== Segment start ==

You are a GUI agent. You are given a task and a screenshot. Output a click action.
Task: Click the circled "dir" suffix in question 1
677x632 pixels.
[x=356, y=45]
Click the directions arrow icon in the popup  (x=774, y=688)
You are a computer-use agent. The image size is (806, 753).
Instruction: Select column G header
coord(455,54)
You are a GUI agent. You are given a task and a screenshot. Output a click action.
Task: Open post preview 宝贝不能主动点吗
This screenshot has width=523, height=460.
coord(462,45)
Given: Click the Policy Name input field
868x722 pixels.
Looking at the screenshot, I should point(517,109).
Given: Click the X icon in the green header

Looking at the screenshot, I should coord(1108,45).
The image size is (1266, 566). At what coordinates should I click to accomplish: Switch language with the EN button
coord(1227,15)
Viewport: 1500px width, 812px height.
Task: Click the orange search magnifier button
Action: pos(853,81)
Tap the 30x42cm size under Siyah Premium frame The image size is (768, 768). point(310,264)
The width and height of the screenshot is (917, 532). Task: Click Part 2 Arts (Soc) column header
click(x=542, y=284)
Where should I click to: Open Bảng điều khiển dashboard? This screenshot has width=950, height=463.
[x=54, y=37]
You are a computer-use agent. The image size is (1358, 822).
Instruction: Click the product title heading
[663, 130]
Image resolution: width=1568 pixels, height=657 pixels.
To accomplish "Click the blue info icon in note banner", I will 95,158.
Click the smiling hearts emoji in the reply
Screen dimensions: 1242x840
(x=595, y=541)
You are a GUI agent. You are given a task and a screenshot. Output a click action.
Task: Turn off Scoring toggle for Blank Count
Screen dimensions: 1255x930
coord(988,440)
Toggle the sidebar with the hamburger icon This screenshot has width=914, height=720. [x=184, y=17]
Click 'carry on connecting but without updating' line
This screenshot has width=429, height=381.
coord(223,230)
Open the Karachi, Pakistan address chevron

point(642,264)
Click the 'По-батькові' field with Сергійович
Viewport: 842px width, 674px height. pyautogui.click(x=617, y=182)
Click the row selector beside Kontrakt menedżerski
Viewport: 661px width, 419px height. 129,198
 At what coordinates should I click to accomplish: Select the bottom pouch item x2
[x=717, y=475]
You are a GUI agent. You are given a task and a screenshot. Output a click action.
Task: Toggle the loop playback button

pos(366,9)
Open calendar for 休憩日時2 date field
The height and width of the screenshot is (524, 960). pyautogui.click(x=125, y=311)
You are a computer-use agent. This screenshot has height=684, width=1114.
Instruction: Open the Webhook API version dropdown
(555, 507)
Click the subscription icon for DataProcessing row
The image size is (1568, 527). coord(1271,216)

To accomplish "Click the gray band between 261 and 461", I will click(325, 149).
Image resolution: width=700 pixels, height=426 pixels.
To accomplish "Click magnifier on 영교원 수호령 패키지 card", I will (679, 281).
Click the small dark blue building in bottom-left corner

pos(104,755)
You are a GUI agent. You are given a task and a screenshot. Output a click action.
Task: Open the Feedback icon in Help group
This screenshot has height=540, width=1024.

== Segment end ==

__TO DO__:
Your answer should consist of all lines in the listing above that contain "computer".

__OUTPUT FOR THIS EXERCISE__:
You are a computer-use agent. The image size is (806, 753).
You are a computer-use agent. The image size is (1358, 822).
You are a computer-use agent. This screenshot has height=684, width=1114.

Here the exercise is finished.